The current use of technology in regulatory risk management
Smart design decisions allow current regulatory risk management solutions to deliver fantastic results. These solutions parse all regulatory updates and highlight the changes. They can also extract the changes most relevant to the bank. Risk maps allow these solutions to help with the implementation of changes as well. These solutions are fed with the relationship between different risks, regulations, policies, and documents when they are being implemented in the organization. This means that whenever there are any regulatory changes these solutions can instantly highlight every business process, policy, department, and document which may be affected by the regulatory updates.
There are many types of legal risks, each with their own dedicated risk management technology. Most legal risk solutions are, however, not put under the umbrella of risk management solutions. Compliance management solutions are a great example. Compliance is intrinsically linked with legalities because we are talking about complying with laws and regulations, but these solutions are usually considered different than risk solutions. Most banks also have a separate department handling compliance.
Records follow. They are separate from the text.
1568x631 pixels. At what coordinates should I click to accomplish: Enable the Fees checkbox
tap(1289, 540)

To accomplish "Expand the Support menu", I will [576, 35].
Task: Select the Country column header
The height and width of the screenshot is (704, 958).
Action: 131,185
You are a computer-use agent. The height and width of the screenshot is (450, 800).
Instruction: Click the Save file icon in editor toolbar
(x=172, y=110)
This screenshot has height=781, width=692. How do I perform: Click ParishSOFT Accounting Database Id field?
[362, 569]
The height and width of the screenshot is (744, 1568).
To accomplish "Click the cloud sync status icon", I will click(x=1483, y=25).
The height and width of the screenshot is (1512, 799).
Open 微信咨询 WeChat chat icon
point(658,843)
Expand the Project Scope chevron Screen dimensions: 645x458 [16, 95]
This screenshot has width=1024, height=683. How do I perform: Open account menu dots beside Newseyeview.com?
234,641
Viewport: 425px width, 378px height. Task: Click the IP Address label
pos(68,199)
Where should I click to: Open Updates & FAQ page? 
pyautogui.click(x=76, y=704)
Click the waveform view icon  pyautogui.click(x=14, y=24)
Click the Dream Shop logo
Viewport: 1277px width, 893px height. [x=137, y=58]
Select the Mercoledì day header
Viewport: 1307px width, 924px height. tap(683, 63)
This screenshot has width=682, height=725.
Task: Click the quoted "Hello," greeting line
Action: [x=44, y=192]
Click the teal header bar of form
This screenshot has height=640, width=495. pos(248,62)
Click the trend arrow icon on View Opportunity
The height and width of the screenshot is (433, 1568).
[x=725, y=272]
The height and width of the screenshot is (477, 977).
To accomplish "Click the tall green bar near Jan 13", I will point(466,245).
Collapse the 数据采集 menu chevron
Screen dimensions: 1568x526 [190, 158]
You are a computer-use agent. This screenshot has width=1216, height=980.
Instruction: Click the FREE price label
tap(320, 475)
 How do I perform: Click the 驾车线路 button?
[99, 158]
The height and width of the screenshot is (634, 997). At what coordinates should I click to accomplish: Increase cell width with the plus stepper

Bank risk management technology has quickly become an essential part of managing legal risks. Large banks have been using compliance and risk technology for multiple decades now. There are now cloud-based solutions available which are being implemented by small and mid-size banks across the world.
Integrated bank risk management solutions
Legal risks, as we mentioned before, are closely linked with or overlap with regulatory risks, operational risks, compliance risks, and more. That is why most banks are opting for integrated bank risk management solutions which can analyze the data from all types of risks to assess the legal risks faced by banks.